▸ Dataset entries:

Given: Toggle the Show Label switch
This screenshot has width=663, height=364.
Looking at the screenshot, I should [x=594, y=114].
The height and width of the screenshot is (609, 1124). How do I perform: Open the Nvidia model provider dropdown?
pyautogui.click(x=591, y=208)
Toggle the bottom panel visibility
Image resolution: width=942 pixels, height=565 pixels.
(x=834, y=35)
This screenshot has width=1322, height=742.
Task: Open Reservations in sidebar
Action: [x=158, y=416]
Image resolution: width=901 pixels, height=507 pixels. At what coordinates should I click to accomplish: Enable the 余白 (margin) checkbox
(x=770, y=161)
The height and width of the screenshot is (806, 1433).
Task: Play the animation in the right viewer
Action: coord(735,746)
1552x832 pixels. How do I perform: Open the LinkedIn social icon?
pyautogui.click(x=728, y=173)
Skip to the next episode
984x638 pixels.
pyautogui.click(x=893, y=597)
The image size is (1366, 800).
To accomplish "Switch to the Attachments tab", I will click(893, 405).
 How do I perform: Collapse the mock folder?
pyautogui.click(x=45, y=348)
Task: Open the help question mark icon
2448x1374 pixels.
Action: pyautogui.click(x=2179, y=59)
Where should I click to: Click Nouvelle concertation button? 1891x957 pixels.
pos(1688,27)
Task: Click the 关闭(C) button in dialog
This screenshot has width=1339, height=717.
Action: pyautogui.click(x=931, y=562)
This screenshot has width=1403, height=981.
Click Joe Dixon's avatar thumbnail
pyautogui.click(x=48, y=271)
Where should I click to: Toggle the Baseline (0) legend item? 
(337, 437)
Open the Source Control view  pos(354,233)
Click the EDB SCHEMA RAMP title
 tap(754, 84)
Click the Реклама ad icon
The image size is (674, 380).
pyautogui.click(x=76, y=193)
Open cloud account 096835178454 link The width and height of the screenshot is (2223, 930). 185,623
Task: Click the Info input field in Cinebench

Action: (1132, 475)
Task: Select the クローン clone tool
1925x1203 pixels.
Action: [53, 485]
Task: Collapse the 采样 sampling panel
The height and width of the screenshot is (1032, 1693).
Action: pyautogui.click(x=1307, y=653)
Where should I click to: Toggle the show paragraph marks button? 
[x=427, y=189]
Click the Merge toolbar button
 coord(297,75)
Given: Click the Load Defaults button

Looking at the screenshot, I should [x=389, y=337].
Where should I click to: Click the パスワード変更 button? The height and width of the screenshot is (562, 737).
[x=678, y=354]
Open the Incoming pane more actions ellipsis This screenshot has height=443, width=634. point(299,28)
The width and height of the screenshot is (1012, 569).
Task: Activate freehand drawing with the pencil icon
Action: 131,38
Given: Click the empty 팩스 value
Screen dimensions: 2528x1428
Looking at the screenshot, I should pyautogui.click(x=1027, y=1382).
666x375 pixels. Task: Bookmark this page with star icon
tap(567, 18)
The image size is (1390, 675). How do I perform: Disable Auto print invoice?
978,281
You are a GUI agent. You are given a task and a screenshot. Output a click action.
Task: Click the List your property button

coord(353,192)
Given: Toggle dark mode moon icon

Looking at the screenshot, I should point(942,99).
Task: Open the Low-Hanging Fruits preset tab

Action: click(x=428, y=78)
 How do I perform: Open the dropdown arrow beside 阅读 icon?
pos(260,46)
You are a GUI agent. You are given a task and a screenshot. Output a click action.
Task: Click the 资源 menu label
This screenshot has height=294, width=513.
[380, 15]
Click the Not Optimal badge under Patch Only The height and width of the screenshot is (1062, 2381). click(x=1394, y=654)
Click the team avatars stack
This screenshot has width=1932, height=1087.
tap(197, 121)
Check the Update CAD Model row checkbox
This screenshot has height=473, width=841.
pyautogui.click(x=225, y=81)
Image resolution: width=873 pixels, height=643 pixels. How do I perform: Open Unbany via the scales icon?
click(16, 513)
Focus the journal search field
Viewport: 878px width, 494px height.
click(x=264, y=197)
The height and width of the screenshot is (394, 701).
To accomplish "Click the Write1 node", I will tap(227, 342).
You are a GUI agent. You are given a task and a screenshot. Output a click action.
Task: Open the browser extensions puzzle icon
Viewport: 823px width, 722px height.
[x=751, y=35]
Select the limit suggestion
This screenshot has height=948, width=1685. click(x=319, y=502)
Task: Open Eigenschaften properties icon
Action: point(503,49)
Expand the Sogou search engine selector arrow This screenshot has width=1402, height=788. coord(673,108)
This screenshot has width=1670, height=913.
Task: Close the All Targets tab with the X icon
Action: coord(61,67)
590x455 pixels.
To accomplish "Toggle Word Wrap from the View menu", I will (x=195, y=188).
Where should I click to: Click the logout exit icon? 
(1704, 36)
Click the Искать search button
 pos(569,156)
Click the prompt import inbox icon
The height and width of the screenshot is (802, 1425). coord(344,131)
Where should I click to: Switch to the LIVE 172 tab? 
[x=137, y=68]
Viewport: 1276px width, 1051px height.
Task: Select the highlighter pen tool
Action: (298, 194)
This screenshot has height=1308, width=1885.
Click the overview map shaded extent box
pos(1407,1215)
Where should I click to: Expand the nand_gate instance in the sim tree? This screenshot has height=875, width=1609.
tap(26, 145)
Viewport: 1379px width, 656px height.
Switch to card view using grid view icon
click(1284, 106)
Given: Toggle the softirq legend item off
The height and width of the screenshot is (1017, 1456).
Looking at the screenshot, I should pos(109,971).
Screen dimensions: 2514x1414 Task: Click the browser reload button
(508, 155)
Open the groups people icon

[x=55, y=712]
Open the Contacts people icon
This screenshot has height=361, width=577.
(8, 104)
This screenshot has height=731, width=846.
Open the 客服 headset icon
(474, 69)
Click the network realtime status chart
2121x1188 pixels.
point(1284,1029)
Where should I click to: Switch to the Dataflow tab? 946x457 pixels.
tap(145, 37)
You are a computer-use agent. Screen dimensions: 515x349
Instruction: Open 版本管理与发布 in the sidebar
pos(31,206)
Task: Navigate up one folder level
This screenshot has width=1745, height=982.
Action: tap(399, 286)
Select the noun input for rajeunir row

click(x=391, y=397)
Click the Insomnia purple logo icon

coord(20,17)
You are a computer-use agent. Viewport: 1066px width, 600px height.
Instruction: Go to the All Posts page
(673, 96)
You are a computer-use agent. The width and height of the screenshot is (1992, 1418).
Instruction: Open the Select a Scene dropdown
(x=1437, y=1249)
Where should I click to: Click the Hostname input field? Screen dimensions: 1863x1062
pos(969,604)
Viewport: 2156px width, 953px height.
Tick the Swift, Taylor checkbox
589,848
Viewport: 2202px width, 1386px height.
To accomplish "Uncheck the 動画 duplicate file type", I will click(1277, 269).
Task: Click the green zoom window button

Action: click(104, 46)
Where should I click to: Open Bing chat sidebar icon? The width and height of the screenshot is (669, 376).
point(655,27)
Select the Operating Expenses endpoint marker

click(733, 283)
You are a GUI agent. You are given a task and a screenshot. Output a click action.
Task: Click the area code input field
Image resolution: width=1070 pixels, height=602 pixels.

▸ DIRECTIONS: Nothing is to be left out; reproduce each record exactly.

▸ ANSWER SECTION:
Given: Toggle the Show Label switch
This screenshot has width=663, height=364.
Looking at the screenshot, I should [x=594, y=114].
The height and width of the screenshot is (609, 1124). How do I perform: Open the Nvidia model provider dropdown?
pyautogui.click(x=591, y=208)
Toggle the bottom panel visibility
Image resolution: width=942 pixels, height=565 pixels.
(x=834, y=35)
This screenshot has width=1322, height=742.
Task: Open Reservations in sidebar
Action: [x=158, y=416]
Image resolution: width=901 pixels, height=507 pixels. At what coordinates should I click to accomplish: Enable the 余白 (margin) checkbox
(x=770, y=161)
The height and width of the screenshot is (806, 1433).
Task: Play the animation in the right viewer
Action: coord(735,746)
1552x832 pixels. How do I perform: Open the LinkedIn social icon?
pyautogui.click(x=728, y=173)
Skip to the next episode
984x638 pixels.
pyautogui.click(x=893, y=597)
The image size is (1366, 800).
To accomplish "Switch to the Attachments tab", I will click(893, 405).
 How do I perform: Collapse the mock folder?
pyautogui.click(x=45, y=348)
Task: Open the help question mark icon
2448x1374 pixels.
Action: pyautogui.click(x=2179, y=59)
Where should I click to: Click Nouvelle concertation button? 1891x957 pixels.
pos(1688,27)
Task: Click the 关闭(C) button in dialog
This screenshot has width=1339, height=717.
Action: pyautogui.click(x=931, y=562)
This screenshot has width=1403, height=981.
Click Joe Dixon's avatar thumbnail
pyautogui.click(x=48, y=271)
Where should I click to: Toggle the Baseline (0) legend item? 
(337, 437)
Open the Source Control view  pos(354,233)
Click the EDB SCHEMA RAMP title
 tap(754, 84)
Click the Реклама ad icon
The image size is (674, 380).
pyautogui.click(x=76, y=193)
Open cloud account 096835178454 link The width and height of the screenshot is (2223, 930). 185,623
Task: Click the Info input field in Cinebench

Action: (1132, 475)
Task: Select the クローン clone tool
1925x1203 pixels.
Action: [53, 485]
Task: Collapse the 采样 sampling panel
The height and width of the screenshot is (1032, 1693).
Action: pyautogui.click(x=1307, y=653)
Where should I click to: Toggle the show paragraph marks button? 
[x=427, y=189]
Click the Merge toolbar button
 coord(297,75)
Given: Click the Load Defaults button

Looking at the screenshot, I should [x=389, y=337].
Where should I click to: Click the パスワード変更 button? The height and width of the screenshot is (562, 737).
[x=678, y=354]
Open the Incoming pane more actions ellipsis This screenshot has height=443, width=634. point(299,28)
The width and height of the screenshot is (1012, 569).
Task: Activate freehand drawing with the pencil icon
Action: 131,38
Given: Click the empty 팩스 value
Screen dimensions: 2528x1428
Looking at the screenshot, I should pyautogui.click(x=1027, y=1382).
666x375 pixels. Task: Bookmark this page with star icon
tap(567, 18)
The image size is (1390, 675). How do I perform: Disable Auto print invoice?
978,281
You are a GUI agent. You are given a task and a screenshot. Output a click action.
Task: Click the List your property button

coord(353,192)
Given: Toggle dark mode moon icon

Looking at the screenshot, I should point(942,99).
Task: Open the Low-Hanging Fruits preset tab

Action: click(x=428, y=78)
 How do I perform: Open the dropdown arrow beside 阅读 icon?
pos(260,46)
You are a GUI agent. You are given a task and a screenshot. Output a click action.
Task: Click the 资源 menu label
This screenshot has height=294, width=513.
[380, 15]
Click the Not Optimal badge under Patch Only The height and width of the screenshot is (1062, 2381). click(x=1394, y=654)
Click the team avatars stack
This screenshot has width=1932, height=1087.
tap(197, 121)
Check the Update CAD Model row checkbox
This screenshot has height=473, width=841.
pyautogui.click(x=225, y=81)
Image resolution: width=873 pixels, height=643 pixels. How do I perform: Open Unbany via the scales icon?
click(16, 513)
Focus the journal search field
Viewport: 878px width, 494px height.
click(x=264, y=197)
The height and width of the screenshot is (394, 701).
To accomplish "Click the Write1 node", I will tap(227, 342).
You are a GUI agent. You are given a task and a screenshot. Output a click action.
Task: Open the browser extensions puzzle icon
Viewport: 823px width, 722px height.
[x=751, y=35]
Select the limit suggestion
This screenshot has height=948, width=1685. click(x=319, y=502)
Task: Open Eigenschaften properties icon
Action: point(503,49)
Expand the Sogou search engine selector arrow This screenshot has width=1402, height=788. coord(673,108)
This screenshot has width=1670, height=913.
Task: Close the All Targets tab with the X icon
Action: coord(61,67)
590x455 pixels.
To accomplish "Toggle Word Wrap from the View menu", I will (x=195, y=188).
Where should I click to: Click the logout exit icon? 
(1704, 36)
Click the Искать search button
 pos(569,156)
Click the prompt import inbox icon
The height and width of the screenshot is (802, 1425). coord(344,131)
Where should I click to: Switch to the LIVE 172 tab? 
[x=137, y=68]
Viewport: 1276px width, 1051px height.
Task: Select the highlighter pen tool
Action: (298, 194)
This screenshot has height=1308, width=1885.
Click the overview map shaded extent box
pos(1407,1215)
Where should I click to: Expand the nand_gate instance in the sim tree? This screenshot has height=875, width=1609.
tap(26, 145)
Viewport: 1379px width, 656px height.
Switch to card view using grid view icon
click(1284, 106)
Given: Toggle the softirq legend item off
The height and width of the screenshot is (1017, 1456).
Looking at the screenshot, I should pos(109,971).
Screen dimensions: 2514x1414 Task: Click the browser reload button
(508, 155)
Open the groups people icon

[x=55, y=712]
Open the Contacts people icon
This screenshot has height=361, width=577.
(8, 104)
This screenshot has height=731, width=846.
Open the 客服 headset icon
(474, 69)
Click the network realtime status chart
2121x1188 pixels.
point(1284,1029)
Where should I click to: Switch to the Dataflow tab? 946x457 pixels.
tap(145, 37)
You are a computer-use agent. Screen dimensions: 515x349
Instruction: Open 版本管理与发布 in the sidebar
pos(31,206)
Task: Navigate up one folder level
This screenshot has width=1745, height=982.
Action: tap(399, 286)
Select the noun input for rajeunir row

click(x=391, y=397)
Click the Insomnia purple logo icon

coord(20,17)
You are a computer-use agent. Viewport: 1066px width, 600px height.
Instruction: Go to the All Posts page
(673, 96)
You are a computer-use agent. The width and height of the screenshot is (1992, 1418).
Instruction: Open the Select a Scene dropdown
(x=1437, y=1249)
Where should I click to: Click the Hostname input field? Screen dimensions: 1863x1062
pos(969,604)
Viewport: 2156px width, 953px height.
Tick the Swift, Taylor checkbox
589,848
Viewport: 2202px width, 1386px height.
To accomplish "Uncheck the 動画 duplicate file type", I will click(1277, 269).
Task: Click the green zoom window button

Action: click(104, 46)
Where should I click to: Open Bing chat sidebar icon? The width and height of the screenshot is (669, 376).
point(655,27)
Select the Operating Expenses endpoint marker

click(733, 283)
You are a GUI agent. You are given a task and a screenshot. Output a click action.
Task: Click the area code input field
Image resolution: width=1070 pixels, height=602 pixels.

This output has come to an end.